Personal information
- Born: 16 August 1990 (age 36) Budhana, Uttar Pradesh, India

Medal record
Representing India
Women's mixed martial arts
Asian Games
| Bronze medal – third place | 2026 Aichi–Nagoya | 60 kg |
Asian Championships
| Bronze medal – third place | 2026 Luzhou | 60 kg |
| Bronze medal – third place | 2026 Tashkent | 60 kg |
Women's jujutsu
World Championships
| Gold medal – first place | 2024 Heraklion | 63 kg |
Women's judo
South Asian Games
| Gold medal – first place | 2019 Kathmandu | 57 kg |
Commonwealth Championships
| Gold medal – first place | 2019 Walsall | 57 kg |
| Silver medal – second place | 2018 Jaipur | 57 kg |

= Suchika Tariyal =

Indian sportsperson (born 1990)

Suchika Tariyal Hooda (born 16 August 1990) is an Indian sportsperson who has represented her country in international competitions in judo, kurash, jujutsu, and mixed martial arts.

== Early life ==
Suchika was born on 16 August 1990 in Budhana, Uttar Pradesh and raised in Rohtak, Haryana. Hailing from a conservative family, she initially faced opposition to pursue sports, particularly from her grandmother, who believed that girls should not be allowed to travel outside the home. At the age of 12, she experienced eve teasing, which led her to take up combat sports.

== Career ==
Suchika began her competitive career in judo, representing India at more than twenty international competitions and winning eight national titles. She won gold medals at the 2019 Commonwealth Championships and the 2019 South Asian Games, as well as a silver medal at the 2018 Commonwealth Championships in the women's 57 kg category. She also competed at several Asian Championships and placed fifth at the 2022 Commonwealth Games where she lost the bronze medal match.

She represented India in kurash at the 2022 Asian Games in Hangzhou. And later transitioned to jujutsu, winning the gold medal in the contact female 63 kg category at the 2024 Ju-Jitsu World Championships in Heraklion.

She also competed in mixed martial arts (MMA), making her professional debut in 2017. She took a seven-year break from MMA while competing in judo and jujutsu. In December 2024, she returned to professional MMA at BRAVE CF 92 in Bahrain after signing a multi-fight contract with BRAVE Combat Federation.
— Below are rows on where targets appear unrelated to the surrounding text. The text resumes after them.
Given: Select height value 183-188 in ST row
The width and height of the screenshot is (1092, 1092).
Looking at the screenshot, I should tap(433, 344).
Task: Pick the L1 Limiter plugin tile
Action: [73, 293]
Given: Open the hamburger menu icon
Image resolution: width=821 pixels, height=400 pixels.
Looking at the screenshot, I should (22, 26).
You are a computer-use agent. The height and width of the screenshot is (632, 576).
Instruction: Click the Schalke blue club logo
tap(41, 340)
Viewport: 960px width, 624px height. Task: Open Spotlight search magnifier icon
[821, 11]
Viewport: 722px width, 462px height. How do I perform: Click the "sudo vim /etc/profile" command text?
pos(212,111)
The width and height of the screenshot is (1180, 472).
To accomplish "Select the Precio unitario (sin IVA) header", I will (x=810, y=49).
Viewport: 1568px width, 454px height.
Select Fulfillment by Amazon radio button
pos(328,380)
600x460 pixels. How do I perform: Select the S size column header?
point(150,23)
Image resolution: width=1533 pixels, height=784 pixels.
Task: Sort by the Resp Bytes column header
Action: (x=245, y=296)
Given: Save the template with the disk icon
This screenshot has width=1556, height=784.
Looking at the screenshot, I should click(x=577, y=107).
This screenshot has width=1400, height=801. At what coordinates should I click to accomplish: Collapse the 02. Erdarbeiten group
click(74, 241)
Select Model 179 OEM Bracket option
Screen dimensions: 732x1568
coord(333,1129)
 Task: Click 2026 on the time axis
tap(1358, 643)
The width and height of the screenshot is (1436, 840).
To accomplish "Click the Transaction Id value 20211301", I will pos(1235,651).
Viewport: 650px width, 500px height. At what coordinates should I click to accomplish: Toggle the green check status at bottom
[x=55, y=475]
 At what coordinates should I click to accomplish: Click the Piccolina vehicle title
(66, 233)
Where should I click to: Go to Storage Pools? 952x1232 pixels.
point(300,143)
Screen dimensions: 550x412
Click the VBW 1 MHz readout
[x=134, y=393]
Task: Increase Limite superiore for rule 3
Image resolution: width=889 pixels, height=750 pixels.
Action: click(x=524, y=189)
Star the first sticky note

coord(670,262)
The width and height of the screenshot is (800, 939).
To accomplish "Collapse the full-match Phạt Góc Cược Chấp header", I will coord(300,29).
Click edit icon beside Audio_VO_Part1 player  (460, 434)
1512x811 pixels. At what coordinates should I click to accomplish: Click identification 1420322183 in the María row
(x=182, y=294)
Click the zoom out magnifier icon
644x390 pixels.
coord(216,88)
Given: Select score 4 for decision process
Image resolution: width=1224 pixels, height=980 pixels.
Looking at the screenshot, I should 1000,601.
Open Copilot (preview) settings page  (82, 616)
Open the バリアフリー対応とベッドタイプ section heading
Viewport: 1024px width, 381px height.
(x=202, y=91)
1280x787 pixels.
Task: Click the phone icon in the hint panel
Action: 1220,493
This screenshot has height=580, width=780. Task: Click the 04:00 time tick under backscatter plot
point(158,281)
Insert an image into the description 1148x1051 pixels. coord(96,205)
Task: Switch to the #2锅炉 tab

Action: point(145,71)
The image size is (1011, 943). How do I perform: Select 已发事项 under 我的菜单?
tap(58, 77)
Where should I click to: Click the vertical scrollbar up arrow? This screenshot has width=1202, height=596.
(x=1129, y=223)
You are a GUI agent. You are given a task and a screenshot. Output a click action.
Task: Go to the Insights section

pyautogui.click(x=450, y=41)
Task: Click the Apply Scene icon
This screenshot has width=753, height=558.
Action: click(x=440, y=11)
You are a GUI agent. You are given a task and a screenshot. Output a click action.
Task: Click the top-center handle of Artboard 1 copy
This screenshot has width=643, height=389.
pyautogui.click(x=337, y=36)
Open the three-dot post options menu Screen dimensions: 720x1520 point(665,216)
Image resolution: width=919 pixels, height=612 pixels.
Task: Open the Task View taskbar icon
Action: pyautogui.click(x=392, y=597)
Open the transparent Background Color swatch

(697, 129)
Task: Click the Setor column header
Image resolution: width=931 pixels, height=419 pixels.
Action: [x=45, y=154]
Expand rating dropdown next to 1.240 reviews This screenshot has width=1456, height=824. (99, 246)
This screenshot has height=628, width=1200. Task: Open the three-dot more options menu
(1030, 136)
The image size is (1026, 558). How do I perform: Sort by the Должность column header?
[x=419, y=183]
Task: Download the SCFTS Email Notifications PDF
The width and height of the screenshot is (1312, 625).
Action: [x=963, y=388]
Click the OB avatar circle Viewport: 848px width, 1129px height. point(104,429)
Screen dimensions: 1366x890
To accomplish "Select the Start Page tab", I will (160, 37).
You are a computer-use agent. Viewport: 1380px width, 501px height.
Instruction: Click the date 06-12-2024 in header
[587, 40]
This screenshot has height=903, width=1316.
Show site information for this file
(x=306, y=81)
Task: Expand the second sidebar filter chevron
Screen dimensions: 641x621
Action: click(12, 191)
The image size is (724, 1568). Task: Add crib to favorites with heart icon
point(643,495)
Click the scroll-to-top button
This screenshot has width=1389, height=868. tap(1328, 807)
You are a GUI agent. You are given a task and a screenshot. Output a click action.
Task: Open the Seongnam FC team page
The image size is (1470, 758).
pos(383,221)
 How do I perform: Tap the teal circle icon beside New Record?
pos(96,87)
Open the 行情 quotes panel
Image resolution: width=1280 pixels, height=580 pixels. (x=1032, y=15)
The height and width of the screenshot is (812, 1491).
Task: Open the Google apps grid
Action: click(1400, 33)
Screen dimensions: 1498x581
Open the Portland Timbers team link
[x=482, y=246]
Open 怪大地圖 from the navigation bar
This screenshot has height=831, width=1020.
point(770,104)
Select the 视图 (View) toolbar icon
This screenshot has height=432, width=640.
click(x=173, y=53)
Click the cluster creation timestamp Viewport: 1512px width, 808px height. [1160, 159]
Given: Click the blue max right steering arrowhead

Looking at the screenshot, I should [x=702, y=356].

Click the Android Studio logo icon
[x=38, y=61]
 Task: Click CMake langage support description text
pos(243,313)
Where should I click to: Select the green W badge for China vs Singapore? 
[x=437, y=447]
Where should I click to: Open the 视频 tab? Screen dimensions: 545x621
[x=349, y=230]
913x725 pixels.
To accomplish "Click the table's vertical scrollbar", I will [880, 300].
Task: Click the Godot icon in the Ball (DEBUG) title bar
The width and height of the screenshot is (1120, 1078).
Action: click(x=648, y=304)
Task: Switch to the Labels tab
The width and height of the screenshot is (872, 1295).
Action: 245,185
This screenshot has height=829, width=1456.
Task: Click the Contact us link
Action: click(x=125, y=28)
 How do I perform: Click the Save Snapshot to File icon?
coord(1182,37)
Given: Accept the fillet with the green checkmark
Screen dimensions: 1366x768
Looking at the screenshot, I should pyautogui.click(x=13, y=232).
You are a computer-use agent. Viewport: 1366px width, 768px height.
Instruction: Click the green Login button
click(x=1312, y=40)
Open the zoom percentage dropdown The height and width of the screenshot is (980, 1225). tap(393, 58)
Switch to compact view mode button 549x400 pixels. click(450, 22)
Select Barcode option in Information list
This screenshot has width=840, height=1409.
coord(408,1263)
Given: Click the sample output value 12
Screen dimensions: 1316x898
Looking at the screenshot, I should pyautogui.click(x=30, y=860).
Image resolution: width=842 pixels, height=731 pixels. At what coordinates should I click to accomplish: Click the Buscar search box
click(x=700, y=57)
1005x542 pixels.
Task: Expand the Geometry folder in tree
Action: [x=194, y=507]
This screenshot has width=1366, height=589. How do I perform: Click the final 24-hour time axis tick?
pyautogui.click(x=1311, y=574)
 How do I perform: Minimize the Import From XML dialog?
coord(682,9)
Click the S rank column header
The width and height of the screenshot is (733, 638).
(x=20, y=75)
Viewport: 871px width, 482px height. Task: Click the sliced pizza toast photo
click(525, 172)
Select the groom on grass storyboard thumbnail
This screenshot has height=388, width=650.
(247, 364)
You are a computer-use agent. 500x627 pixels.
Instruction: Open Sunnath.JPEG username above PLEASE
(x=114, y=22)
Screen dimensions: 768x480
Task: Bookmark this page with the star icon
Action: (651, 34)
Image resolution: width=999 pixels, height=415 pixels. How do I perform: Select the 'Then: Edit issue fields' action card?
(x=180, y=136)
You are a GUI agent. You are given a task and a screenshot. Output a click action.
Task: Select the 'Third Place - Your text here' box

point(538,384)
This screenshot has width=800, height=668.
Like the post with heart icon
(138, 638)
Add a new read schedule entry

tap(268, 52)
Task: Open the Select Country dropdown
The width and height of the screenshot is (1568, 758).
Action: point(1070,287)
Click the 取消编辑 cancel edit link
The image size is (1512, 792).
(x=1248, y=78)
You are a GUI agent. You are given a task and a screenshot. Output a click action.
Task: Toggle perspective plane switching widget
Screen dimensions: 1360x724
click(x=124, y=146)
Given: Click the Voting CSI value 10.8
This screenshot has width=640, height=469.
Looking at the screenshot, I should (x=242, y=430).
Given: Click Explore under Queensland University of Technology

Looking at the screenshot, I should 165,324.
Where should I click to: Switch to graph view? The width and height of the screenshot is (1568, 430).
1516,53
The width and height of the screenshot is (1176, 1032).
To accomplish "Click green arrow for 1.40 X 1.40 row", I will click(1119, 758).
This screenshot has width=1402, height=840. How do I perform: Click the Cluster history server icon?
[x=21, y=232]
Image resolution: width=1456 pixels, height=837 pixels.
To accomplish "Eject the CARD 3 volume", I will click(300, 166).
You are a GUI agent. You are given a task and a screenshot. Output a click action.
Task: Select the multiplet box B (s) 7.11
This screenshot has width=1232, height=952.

She won bronze medals in the women's 60 kg traditional MMA events at the 2026 AMMA Asian Championships in Luzhou and Tashkent. At the 2026 Asian Games in Nagoya, she won the bronze medal in the women's 60 kg category, becoming the first Indian athlete to win a MMA medal at the Asian Games. She lost the semifinal to Singapore's Hui Hoon Teo after the bout ended in a controversial draw upon referral, with Teo being awarded the tiebreaker for being 700 grams lighter at the weigh-in.

== Personal life ==
Suchika served as a Head constable in the Central Industrial Security Force and later joined the Government of Haryana's, Department of Sports, as a junior coach.

She was a contestant on the 18th season of MTV Roadies and was one of the warriors in India's Ultimate Warrior on Discovery+.